• [Data section]
- - - - -

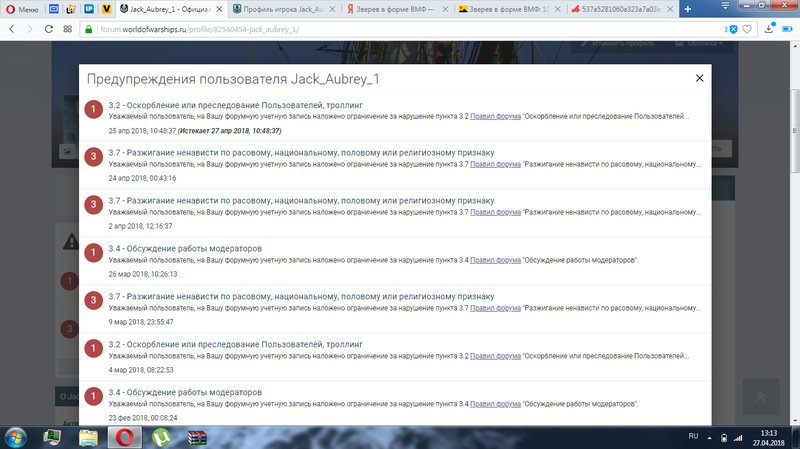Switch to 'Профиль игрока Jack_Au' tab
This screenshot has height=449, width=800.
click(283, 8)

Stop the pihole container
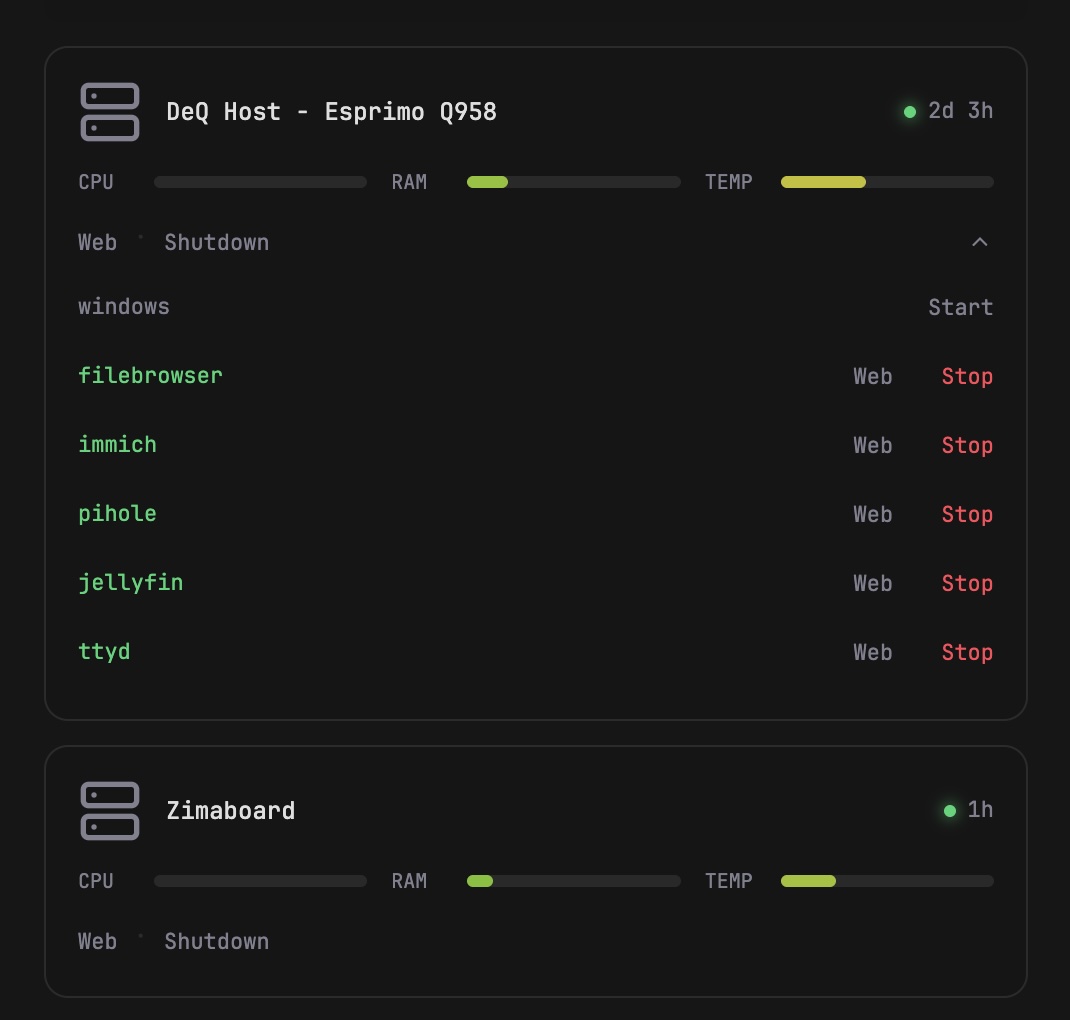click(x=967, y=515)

- - - - -

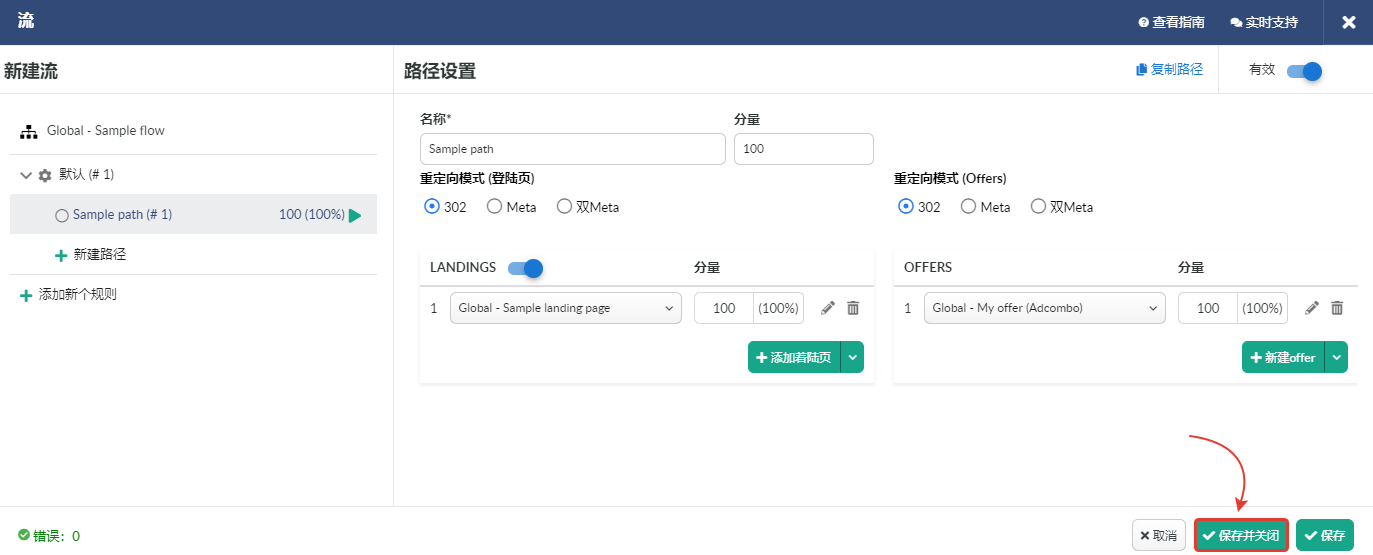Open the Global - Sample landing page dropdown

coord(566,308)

- - - - -

• [Stated problem] In the records, change "dropdown" to "menu" in everything from the line containing "Open the Global" down to the line containing "coord(566,308)", with no other changes, and give back only those lines without the pictures.

• [Result]
Open the Global - Sample landing page menu

coord(566,308)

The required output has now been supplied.